Can loose alot of blood in 3 hours lol. But chances of bleeding seem to be significantly reduced with this drug, I find it hard to believe it cant be reversed. I'm way to fried to fully read up on its pharmacodynamics right now, but surely administration of clotting factors or something along those lines would be quicker than dialysis?
 
^ Regarding the reversal problem; it seems as if the article got it's information from the Wikipedia page, which doesn't give a source for the line about it not being as reversible as warfarin. Looking at the product information for Pradaxa:

10 OVERDOSAGE
Accidental overdose may lead to hemorrhagic complications. There is no antidote to dabigatran etexilate or dabigatran. In the event of hemorrhagic complications,
initiate appropriate clinical support, discontinue treatment with PRADAXA, and investigate the source of bleeding. Dabigatran is primarily excreted in the urine;
therefore, maintain adequate diuresis. Dabigatran can be dialyzed (protein binding is low), with the removal of about 60% of drug over 2 to 3 hours; however, data
supporting this approach are limited. Consider surgical hemostasis or the transfusion of fresh frozen plasma or red blood cells. There is some experimental evidence to
support the role of activated prothrombin complex concentrates (e.g., FEIBA), or recombinant Factor VIIa, or concentrates of coagulation factors II, IX or X; however,
their usefulness in clinical settings has not been established. Consider administration of platelet concentrates in cases where thrombocytopenia is present or long-acting
antiplatelet drugs have been used. Measurement of aPTT or ECT may help guide therapy [see Clinical Pharmacology (12.2)].

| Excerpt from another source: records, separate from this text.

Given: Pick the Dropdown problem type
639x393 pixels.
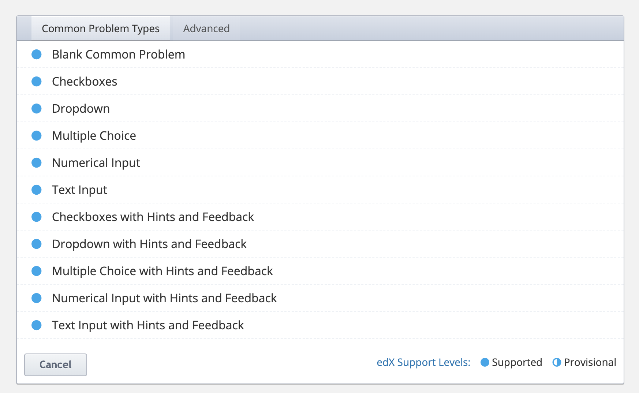Looking at the screenshot, I should (x=320, y=109).
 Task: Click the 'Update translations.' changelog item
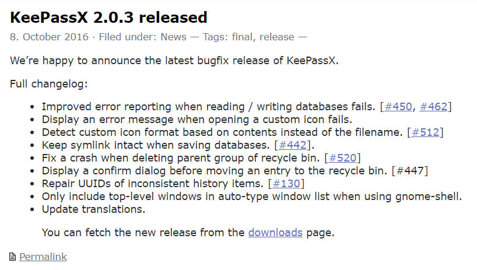pyautogui.click(x=93, y=209)
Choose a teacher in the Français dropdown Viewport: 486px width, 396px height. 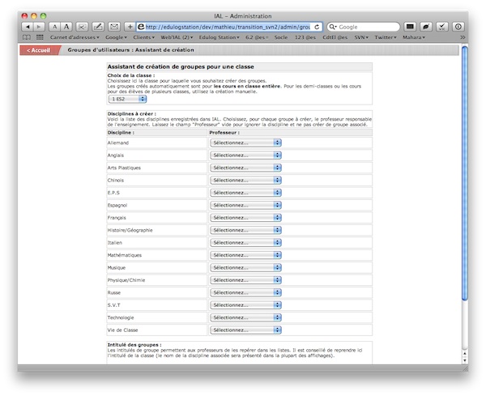245,218
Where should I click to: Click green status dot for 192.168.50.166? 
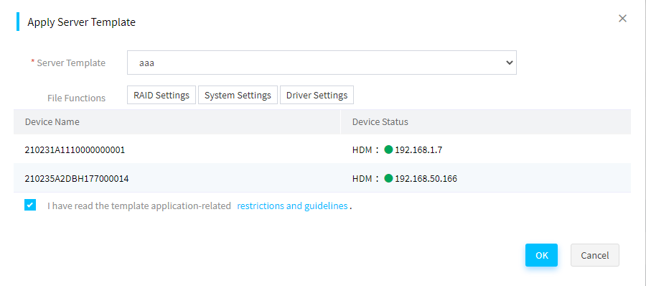pos(388,178)
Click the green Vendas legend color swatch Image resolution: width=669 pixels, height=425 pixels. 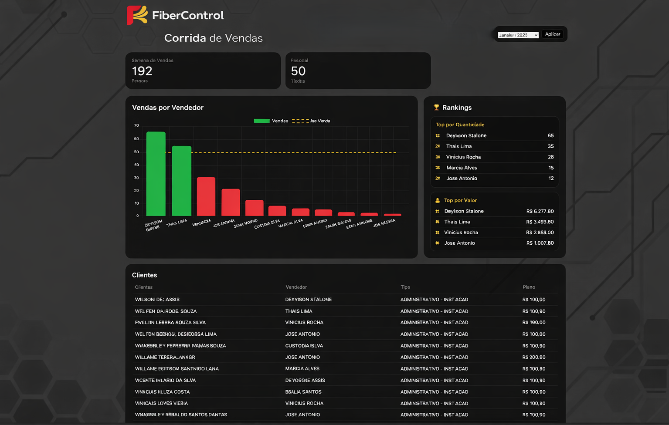261,121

It seems more as if they just haven't investigated treatment options for overdose as extensively as they have been explored for other anti-coagulants.
 
I agree, it's unlikely that it's not possible to reverse the effects (at least significantly, if not completely), but you'd think doctors would want to know how to do so before everyone starts using it ;)
 
If anyone's interested in this topic, here's an article that was posted yesterday out of the USA:

FDA Investigating Serious Bleeding Events With Dabigatran

December 7, 2011 (Rockville, Maryland) — The US Food and Drug Administration (FDA) announced today that it is now investigating postmarketing reports of serious bleeding events in patients taking dabigatran etexilate (Pradaxa, Boehringer Ingelheim) [1].

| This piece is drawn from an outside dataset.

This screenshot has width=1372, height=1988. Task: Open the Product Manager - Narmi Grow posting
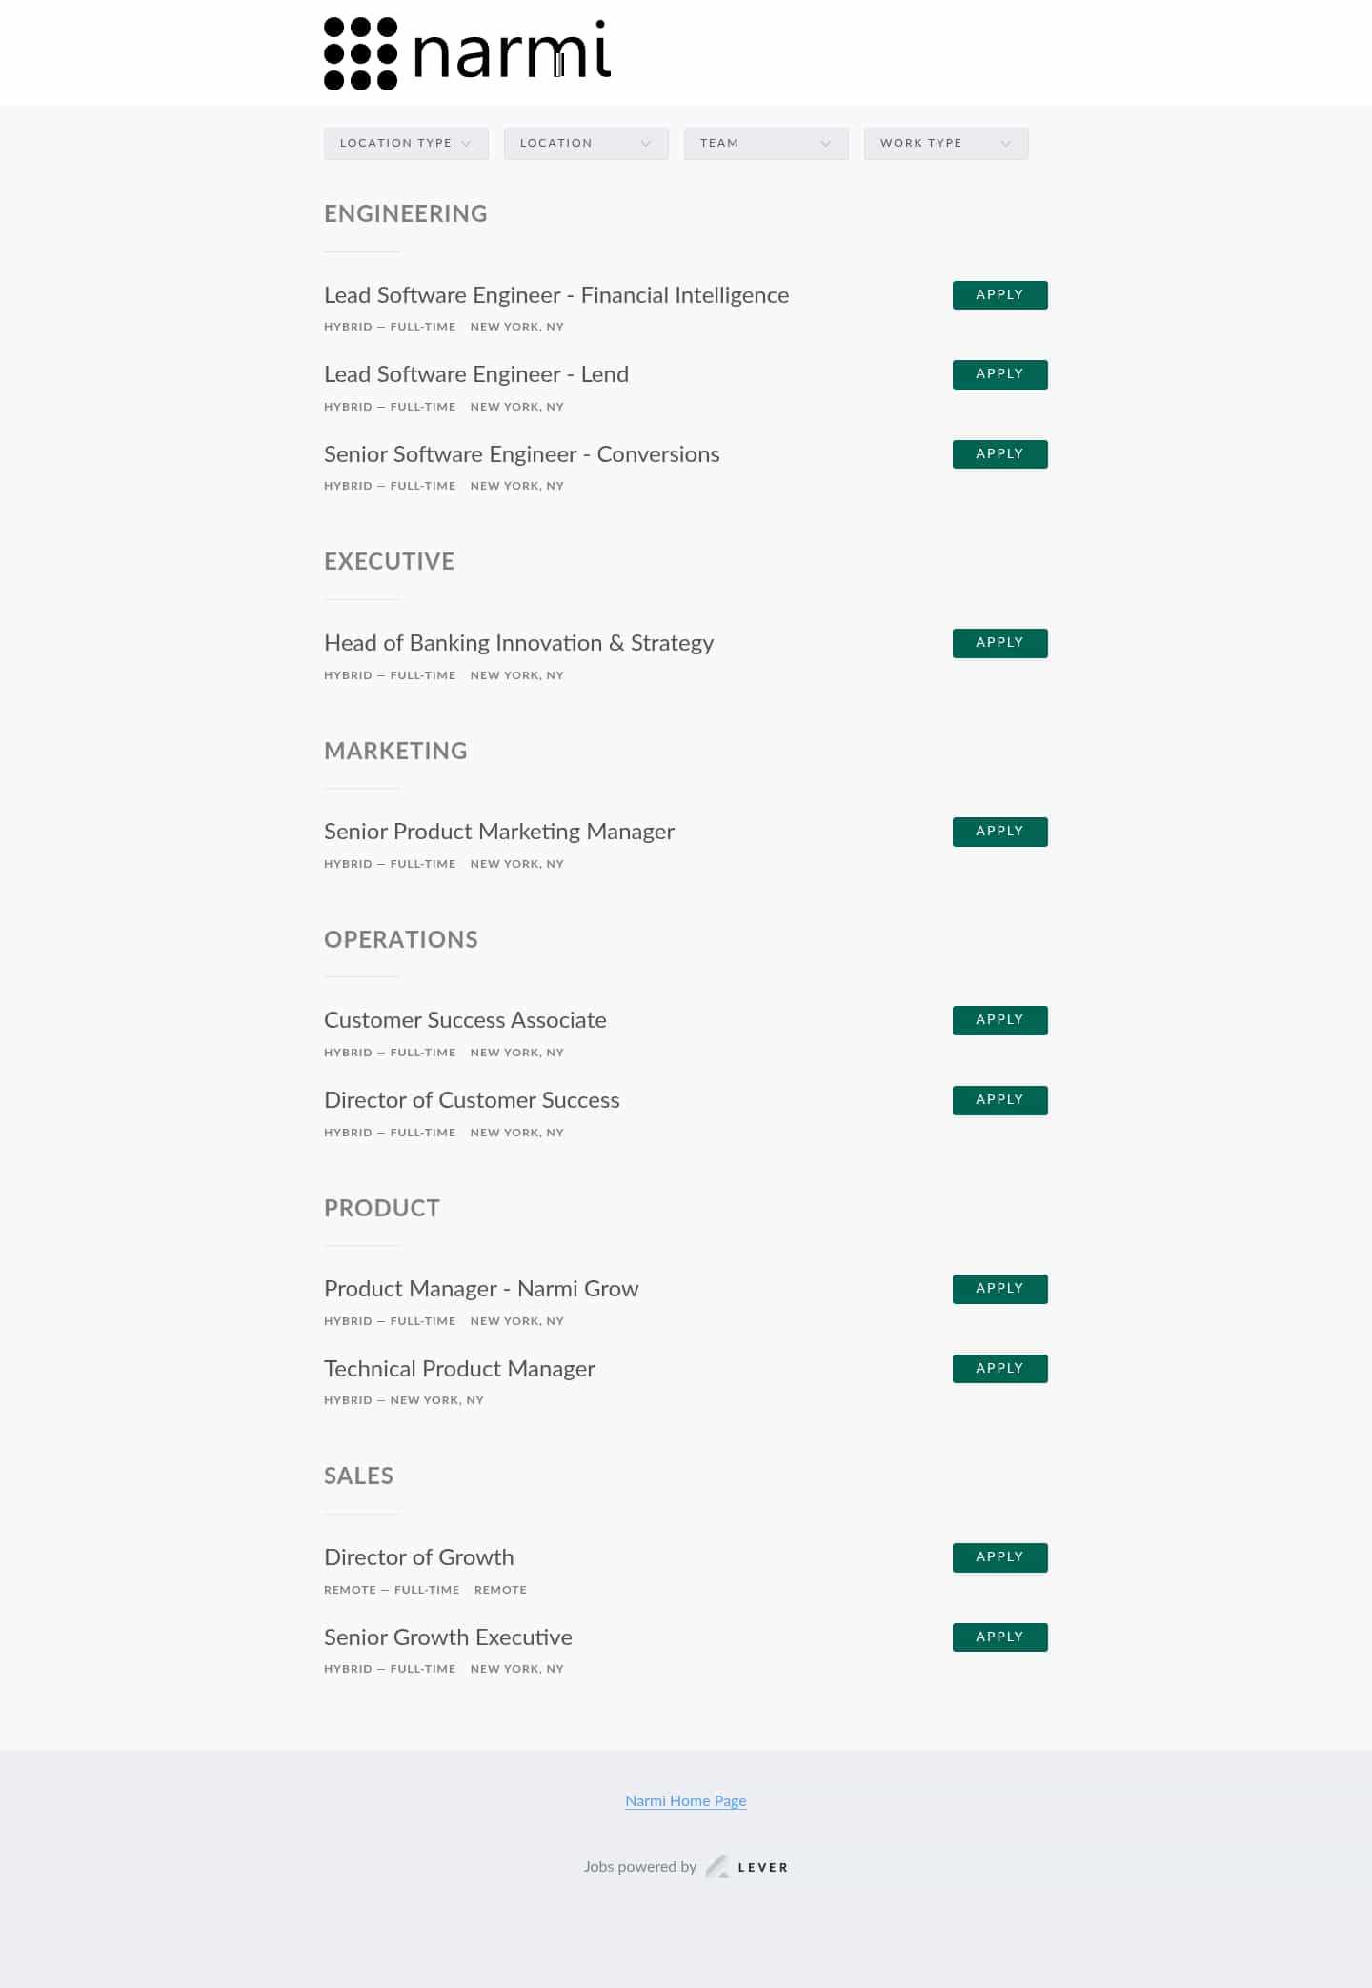tap(481, 1289)
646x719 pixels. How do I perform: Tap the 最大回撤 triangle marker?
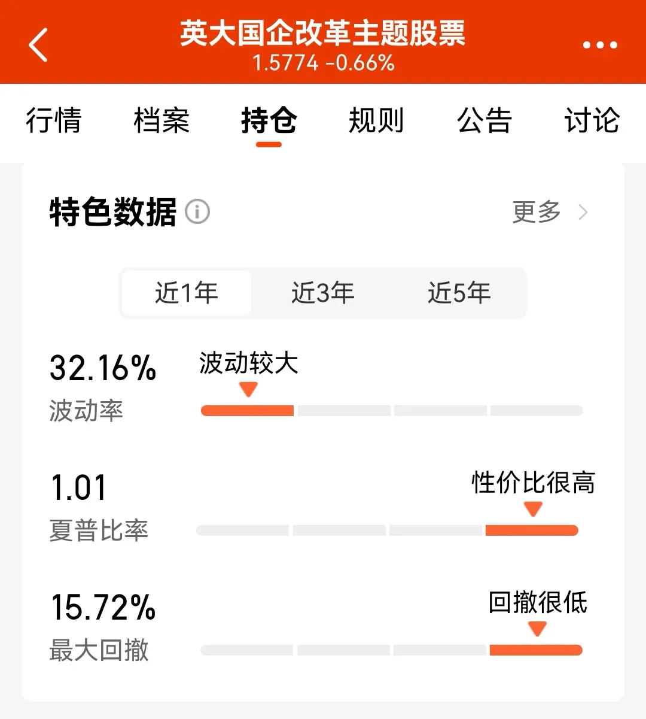[x=537, y=629]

"FDA is working to determine whether the reports of bleeding in patients taking Pradaxa are occurring more commonly than would be expected, based on observations in the large clinical trial that supported the approval of Pradaxa," according to the drug safety communication issued by the agency.

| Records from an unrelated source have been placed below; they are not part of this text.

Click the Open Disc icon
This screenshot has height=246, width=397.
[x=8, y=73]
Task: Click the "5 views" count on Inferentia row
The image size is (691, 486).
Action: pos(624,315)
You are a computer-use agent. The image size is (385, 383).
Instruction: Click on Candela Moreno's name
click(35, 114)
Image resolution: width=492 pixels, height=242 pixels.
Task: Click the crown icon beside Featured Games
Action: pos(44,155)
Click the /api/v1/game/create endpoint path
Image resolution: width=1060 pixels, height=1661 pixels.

That large clinical trial is RE-LY. As reported previously by heartwire , rates of fatal bleeding were numerically lower with the higher dose tested in the trial--150 mg twice daily--at 0.23% per year (230 per 100 000 patient-years) compared with warfarin at 0.33% per year (330 per 100 000 patient-years). Life-threatening bleeds were more common, numerically, in the 150-mg group than in the 110-mg group tested in the trial. The 110-mg dose was not approved by the FDA, although it is on other worldwide markets.

Bleeding events with dabigatran have already prompted safety advisories in Japan and Australia and have led to labeling updates in Europe and the US focusing on the need for monitoring renal function. In November, Boehringer Ingelheim confirmed that between March 2008 and October 31, 2011 there were 260 fatal bleeding events worldwide.

The FDA said it will inform the public and clinicians about any new information about bleeding risks when it becomes available. In the meantime, the agency said it believes the anticoagulant provides an important health benefit when used as directed and that patients taking dabigatran should not stop taking the drug without talking to their doctor.

The FDA also noted that physicians should report adverse events or side effects related to dabigatran use to the FDA's MedWatch Safety Information and Adverse Event Reporting Program.
 
^ Thanks Divine, I got an email alert yesterday about the FDA investigation into these reports but hadn't gotten around to looking at it yet. Interesting news.